— Brief —
When you reach the line containing "Click the notification bell icon" in the entries below, start writing out each line exactly, and stop after the line containing "Given: Open the Google Docs bookmark icon".

— The data —
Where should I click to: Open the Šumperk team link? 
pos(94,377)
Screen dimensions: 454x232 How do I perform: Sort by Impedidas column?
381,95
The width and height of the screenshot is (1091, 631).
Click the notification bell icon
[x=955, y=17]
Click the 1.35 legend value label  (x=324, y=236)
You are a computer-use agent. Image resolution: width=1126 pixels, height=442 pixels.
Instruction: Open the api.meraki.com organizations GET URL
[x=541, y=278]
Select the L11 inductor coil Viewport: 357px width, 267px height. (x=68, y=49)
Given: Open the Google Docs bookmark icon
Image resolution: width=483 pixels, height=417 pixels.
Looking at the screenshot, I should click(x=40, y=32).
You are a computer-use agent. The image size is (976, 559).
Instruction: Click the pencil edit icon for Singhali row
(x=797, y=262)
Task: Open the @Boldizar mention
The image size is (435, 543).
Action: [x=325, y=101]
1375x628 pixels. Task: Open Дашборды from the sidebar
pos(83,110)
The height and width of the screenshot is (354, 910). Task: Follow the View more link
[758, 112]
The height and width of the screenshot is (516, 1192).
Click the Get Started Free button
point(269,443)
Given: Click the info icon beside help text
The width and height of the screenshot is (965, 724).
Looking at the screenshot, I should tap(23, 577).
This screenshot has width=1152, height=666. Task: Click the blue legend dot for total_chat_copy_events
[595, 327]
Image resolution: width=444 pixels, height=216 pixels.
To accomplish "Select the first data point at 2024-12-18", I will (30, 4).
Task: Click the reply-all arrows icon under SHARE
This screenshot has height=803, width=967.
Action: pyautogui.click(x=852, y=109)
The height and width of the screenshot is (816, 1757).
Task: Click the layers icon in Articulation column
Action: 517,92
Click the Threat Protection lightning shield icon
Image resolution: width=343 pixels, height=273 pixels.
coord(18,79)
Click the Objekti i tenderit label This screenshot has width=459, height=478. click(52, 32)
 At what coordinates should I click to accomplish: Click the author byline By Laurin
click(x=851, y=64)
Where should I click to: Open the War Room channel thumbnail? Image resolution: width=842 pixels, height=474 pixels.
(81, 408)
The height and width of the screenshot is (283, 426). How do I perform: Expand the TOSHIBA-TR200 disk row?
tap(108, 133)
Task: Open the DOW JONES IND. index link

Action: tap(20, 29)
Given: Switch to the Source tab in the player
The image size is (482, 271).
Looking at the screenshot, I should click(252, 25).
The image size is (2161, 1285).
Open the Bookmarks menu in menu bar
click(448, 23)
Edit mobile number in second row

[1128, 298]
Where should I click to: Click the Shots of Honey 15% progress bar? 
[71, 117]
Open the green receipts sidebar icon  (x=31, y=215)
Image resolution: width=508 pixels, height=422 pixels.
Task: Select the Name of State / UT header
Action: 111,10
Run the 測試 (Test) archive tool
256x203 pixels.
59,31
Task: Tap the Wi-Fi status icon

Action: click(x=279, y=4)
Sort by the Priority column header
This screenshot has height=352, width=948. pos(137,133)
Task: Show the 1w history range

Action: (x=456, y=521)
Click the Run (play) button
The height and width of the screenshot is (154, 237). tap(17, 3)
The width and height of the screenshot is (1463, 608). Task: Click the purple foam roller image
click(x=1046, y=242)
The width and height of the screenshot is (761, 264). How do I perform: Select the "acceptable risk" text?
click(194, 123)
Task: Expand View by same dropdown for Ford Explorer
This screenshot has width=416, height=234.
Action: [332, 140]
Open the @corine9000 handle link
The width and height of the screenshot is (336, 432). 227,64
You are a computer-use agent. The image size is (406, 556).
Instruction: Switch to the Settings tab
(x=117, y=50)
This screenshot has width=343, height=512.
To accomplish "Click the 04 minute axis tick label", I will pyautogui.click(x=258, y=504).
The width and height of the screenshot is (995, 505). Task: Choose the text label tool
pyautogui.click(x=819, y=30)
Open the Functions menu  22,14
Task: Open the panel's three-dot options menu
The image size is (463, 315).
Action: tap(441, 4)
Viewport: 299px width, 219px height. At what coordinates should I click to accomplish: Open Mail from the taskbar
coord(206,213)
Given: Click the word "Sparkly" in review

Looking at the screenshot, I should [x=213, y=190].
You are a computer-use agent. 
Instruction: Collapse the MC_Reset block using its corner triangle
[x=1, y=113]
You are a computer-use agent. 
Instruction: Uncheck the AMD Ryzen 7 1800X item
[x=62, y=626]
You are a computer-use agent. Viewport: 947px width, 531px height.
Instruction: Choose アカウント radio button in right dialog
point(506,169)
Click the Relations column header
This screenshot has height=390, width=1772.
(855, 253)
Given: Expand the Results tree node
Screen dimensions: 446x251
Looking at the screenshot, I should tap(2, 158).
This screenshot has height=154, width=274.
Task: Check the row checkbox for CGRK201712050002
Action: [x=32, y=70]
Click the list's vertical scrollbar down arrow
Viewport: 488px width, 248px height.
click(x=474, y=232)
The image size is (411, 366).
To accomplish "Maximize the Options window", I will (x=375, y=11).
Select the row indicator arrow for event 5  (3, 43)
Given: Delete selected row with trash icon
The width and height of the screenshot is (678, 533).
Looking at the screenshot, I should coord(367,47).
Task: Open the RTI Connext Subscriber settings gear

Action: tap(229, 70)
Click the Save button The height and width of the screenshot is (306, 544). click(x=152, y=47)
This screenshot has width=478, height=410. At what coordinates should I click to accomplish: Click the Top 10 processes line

— Response to this task —
Click the notification bell icon
[x=955, y=17]
Click the 1.35 legend value label  (x=324, y=236)
You are a computer-use agent. Image resolution: width=1126 pixels, height=442 pixels.
Instruction: Open the api.meraki.com organizations GET URL
[x=541, y=278]
Select the L11 inductor coil Viewport: 357px width, 267px height. (x=68, y=49)
Given: Open the Google Docs bookmark icon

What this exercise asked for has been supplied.